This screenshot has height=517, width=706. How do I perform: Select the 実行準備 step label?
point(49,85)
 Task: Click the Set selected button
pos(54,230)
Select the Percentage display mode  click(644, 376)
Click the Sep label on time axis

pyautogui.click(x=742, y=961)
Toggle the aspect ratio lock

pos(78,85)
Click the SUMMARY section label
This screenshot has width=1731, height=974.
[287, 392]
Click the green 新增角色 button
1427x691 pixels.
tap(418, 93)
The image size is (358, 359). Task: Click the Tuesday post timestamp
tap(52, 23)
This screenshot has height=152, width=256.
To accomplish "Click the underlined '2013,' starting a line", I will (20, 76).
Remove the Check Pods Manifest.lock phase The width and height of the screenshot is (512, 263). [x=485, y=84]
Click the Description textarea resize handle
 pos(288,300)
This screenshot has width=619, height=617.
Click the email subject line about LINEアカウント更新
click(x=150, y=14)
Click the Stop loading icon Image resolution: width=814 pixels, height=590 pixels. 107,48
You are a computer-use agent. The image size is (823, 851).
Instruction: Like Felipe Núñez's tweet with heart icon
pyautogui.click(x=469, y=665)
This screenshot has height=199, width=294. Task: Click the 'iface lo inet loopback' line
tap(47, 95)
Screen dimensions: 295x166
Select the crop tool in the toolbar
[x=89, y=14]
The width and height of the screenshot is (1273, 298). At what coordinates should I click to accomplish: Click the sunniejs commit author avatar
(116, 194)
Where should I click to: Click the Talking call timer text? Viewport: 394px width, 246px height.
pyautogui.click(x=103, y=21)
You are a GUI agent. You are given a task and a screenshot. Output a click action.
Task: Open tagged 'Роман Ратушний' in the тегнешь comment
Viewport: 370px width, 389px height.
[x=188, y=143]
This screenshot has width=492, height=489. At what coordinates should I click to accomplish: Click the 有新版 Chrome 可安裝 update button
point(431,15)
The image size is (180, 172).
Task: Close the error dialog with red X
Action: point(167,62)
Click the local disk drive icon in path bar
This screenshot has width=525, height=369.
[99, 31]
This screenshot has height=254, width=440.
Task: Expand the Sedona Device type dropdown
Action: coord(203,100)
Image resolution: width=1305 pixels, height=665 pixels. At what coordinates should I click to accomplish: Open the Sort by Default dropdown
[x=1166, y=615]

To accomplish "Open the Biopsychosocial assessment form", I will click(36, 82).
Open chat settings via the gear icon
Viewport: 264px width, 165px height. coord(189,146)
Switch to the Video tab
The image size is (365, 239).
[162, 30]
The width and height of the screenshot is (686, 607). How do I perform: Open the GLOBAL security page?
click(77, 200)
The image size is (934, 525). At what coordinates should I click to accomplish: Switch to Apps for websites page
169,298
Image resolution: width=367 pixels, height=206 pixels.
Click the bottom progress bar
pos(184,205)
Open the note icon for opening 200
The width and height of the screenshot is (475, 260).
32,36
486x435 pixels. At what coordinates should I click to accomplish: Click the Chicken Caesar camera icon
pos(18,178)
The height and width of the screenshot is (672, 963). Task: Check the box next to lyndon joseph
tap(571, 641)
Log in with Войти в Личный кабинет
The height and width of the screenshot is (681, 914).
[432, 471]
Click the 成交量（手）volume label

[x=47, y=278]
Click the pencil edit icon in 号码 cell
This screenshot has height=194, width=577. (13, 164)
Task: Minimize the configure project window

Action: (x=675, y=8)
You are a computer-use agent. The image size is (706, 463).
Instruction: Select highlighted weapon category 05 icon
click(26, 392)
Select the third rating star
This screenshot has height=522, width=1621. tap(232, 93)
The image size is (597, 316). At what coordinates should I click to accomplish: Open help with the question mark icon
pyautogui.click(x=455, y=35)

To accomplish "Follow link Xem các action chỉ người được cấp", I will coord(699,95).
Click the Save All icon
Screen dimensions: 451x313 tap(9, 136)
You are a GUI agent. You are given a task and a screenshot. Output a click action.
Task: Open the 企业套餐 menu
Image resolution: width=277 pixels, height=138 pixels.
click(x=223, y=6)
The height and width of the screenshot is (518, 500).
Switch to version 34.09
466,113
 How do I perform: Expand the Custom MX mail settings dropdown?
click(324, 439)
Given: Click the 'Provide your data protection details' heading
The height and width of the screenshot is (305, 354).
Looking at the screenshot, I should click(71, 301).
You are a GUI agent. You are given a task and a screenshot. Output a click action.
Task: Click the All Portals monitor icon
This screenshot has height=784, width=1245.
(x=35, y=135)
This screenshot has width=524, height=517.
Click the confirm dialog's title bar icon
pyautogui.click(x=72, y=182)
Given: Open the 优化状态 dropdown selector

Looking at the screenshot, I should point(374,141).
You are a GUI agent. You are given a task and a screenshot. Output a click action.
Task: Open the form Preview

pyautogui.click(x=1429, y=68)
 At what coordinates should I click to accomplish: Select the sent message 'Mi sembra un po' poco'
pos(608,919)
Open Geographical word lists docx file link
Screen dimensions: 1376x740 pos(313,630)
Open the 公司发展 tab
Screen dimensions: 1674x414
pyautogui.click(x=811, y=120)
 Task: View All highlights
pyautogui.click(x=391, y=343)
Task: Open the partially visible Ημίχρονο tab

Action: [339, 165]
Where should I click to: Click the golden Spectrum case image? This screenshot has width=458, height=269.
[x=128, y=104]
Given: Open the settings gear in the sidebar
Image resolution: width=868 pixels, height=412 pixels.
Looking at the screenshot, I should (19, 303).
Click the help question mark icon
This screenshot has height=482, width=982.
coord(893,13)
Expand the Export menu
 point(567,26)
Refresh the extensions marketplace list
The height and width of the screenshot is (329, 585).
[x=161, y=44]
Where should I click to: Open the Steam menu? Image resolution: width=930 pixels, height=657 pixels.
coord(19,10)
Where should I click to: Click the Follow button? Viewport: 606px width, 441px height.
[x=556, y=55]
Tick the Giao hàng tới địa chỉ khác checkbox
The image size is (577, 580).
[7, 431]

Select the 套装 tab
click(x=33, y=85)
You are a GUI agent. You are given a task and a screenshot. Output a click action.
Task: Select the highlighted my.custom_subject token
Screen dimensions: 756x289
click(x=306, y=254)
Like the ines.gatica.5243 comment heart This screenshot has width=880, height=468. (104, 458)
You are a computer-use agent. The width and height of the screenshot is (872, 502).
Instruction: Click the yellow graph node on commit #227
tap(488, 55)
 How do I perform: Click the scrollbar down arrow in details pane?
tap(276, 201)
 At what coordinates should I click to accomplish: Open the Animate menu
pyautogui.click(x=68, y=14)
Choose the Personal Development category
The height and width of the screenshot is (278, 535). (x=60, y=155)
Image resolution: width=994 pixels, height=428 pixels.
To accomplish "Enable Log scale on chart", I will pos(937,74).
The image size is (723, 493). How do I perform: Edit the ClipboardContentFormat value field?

** WHAT NEEDS TO BE DONE **
Please retype the data, matching it exactly.

** WRITTEN SOLUTION **
This screenshot has height=517, width=706. How do I perform: Select the 実行準備 step label?
point(49,85)
 Task: Click the Set selected button
pos(54,230)
Select the Percentage display mode  click(644, 376)
Click the Sep label on time axis

pyautogui.click(x=742, y=961)
Toggle the aspect ratio lock

pos(78,85)
Click the SUMMARY section label
This screenshot has width=1731, height=974.
[287, 392]
Click the green 新增角色 button
1427x691 pixels.
tap(418, 93)
The image size is (358, 359). Task: Click the Tuesday post timestamp
tap(52, 23)
This screenshot has height=152, width=256.
To accomplish "Click the underlined '2013,' starting a line", I will (20, 76).
Remove the Check Pods Manifest.lock phase The width and height of the screenshot is (512, 263). [x=485, y=84]
Click the Description textarea resize handle
 pos(288,300)
This screenshot has width=619, height=617.
Click the email subject line about LINEアカウント更新
click(x=150, y=14)
Click the Stop loading icon Image resolution: width=814 pixels, height=590 pixels. 107,48
You are a computer-use agent. The image size is (823, 851).
Instruction: Like Felipe Núñez's tweet with heart icon
pyautogui.click(x=469, y=665)
This screenshot has height=199, width=294. Task: Click the 'iface lo inet loopback' line
tap(47, 95)
Screen dimensions: 295x166
Select the crop tool in the toolbar
[x=89, y=14]
The width and height of the screenshot is (1273, 298). At what coordinates should I click to accomplish: Click the sunniejs commit author avatar
(116, 194)
Where should I click to: Click the Talking call timer text? Viewport: 394px width, 246px height.
pyautogui.click(x=103, y=21)
You are a GUI agent. You are given a task and a screenshot. Output a click action.
Task: Open tagged 'Роман Ратушний' in the тегнешь comment
Viewport: 370px width, 389px height.
[x=188, y=143]
This screenshot has width=492, height=489. At what coordinates should I click to accomplish: Click the 有新版 Chrome 可安裝 update button
point(431,15)
The image size is (180, 172).
Task: Close the error dialog with red X
Action: point(167,62)
Click the local disk drive icon in path bar
This screenshot has width=525, height=369.
[99, 31]
This screenshot has height=254, width=440.
Task: Expand the Sedona Device type dropdown
Action: coord(203,100)
Image resolution: width=1305 pixels, height=665 pixels. At what coordinates should I click to accomplish: Open the Sort by Default dropdown
[x=1166, y=615]

To accomplish "Open the Biopsychosocial assessment form", I will click(36, 82).
Open chat settings via the gear icon
Viewport: 264px width, 165px height. coord(189,146)
Switch to the Video tab
The image size is (365, 239).
[162, 30]
The width and height of the screenshot is (686, 607). How do I perform: Open the GLOBAL security page?
click(77, 200)
The image size is (934, 525). At what coordinates should I click to accomplish: Switch to Apps for websites page
169,298
Image resolution: width=367 pixels, height=206 pixels.
Click the bottom progress bar
pos(184,205)
Open the note icon for opening 200
The width and height of the screenshot is (475, 260).
32,36
486x435 pixels. At what coordinates should I click to accomplish: Click the Chicken Caesar camera icon
pos(18,178)
The height and width of the screenshot is (672, 963). Task: Check the box next to lyndon joseph
tap(571, 641)
Log in with Войти в Личный кабинет
The height and width of the screenshot is (681, 914).
[432, 471]
Click the 成交量（手）volume label

[x=47, y=278]
Click the pencil edit icon in 号码 cell
This screenshot has height=194, width=577. (13, 164)
Task: Minimize the configure project window

Action: (x=675, y=8)
You are a computer-use agent. The image size is (706, 463).
Instruction: Select highlighted weapon category 05 icon
click(26, 392)
Select the third rating star
This screenshot has height=522, width=1621. tap(232, 93)
The image size is (597, 316). At what coordinates should I click to accomplish: Open help with the question mark icon
pyautogui.click(x=455, y=35)

To accomplish "Follow link Xem các action chỉ người được cấp", I will coord(699,95).
Click the Save All icon
Screen dimensions: 451x313 tap(9, 136)
You are a GUI agent. You are given a task and a screenshot. Output a click action.
Task: Open the 企业套餐 menu
Image resolution: width=277 pixels, height=138 pixels.
click(x=223, y=6)
The height and width of the screenshot is (518, 500).
Switch to version 34.09
466,113
 How do I perform: Expand the Custom MX mail settings dropdown?
click(324, 439)
Given: Click the 'Provide your data protection details' heading
The height and width of the screenshot is (305, 354).
Looking at the screenshot, I should click(71, 301).
You are a GUI agent. You are given a task and a screenshot. Output a click action.
Task: Click the All Portals monitor icon
This screenshot has height=784, width=1245.
(x=35, y=135)
This screenshot has width=524, height=517.
Click the confirm dialog's title bar icon
pyautogui.click(x=72, y=182)
Given: Open the 优化状态 dropdown selector

Looking at the screenshot, I should point(374,141).
You are a GUI agent. You are given a task and a screenshot. Output a click action.
Task: Open the form Preview

pyautogui.click(x=1429, y=68)
 At what coordinates should I click to accomplish: Select the sent message 'Mi sembra un po' poco'
pos(608,919)
Open Geographical word lists docx file link
Screen dimensions: 1376x740 pos(313,630)
Open the 公司发展 tab
Screen dimensions: 1674x414
pyautogui.click(x=811, y=120)
 Task: View All highlights
pyautogui.click(x=391, y=343)
Task: Open the partially visible Ημίχρονο tab

Action: [339, 165]
Where should I click to: Click the golden Spectrum case image? This screenshot has width=458, height=269.
[x=128, y=104]
Given: Open the settings gear in the sidebar
Image resolution: width=868 pixels, height=412 pixels.
Looking at the screenshot, I should (19, 303).
Click the help question mark icon
This screenshot has height=482, width=982.
coord(893,13)
Expand the Export menu
 point(567,26)
Refresh the extensions marketplace list
The height and width of the screenshot is (329, 585).
[x=161, y=44]
Where should I click to: Open the Steam menu? Image resolution: width=930 pixels, height=657 pixels.
coord(19,10)
Where should I click to: Click the Follow button? Viewport: 606px width, 441px height.
[x=556, y=55]
Tick the Giao hàng tới địa chỉ khác checkbox
The image size is (577, 580).
[7, 431]

Select the 套装 tab
click(x=33, y=85)
You are a GUI agent. You are given a task and a screenshot. Output a click action.
Task: Select the highlighted my.custom_subject token
Screen dimensions: 756x289
click(x=306, y=254)
Like the ines.gatica.5243 comment heart This screenshot has width=880, height=468. (104, 458)
You are a computer-use agent. The width and height of the screenshot is (872, 502).
Instruction: Click the yellow graph node on commit #227
tap(488, 55)
 How do I perform: Click the scrollbar down arrow in details pane?
tap(276, 201)
 At what coordinates should I click to accomplish: Open the Animate menu
pyautogui.click(x=68, y=14)
Choose the Personal Development category
The height and width of the screenshot is (278, 535). (x=60, y=155)
Image resolution: width=994 pixels, height=428 pixels.
To accomplish "Enable Log scale on chart", I will pos(937,74).
The image size is (723, 493). How do I perform: Edit the ClipboardContentFormat value field?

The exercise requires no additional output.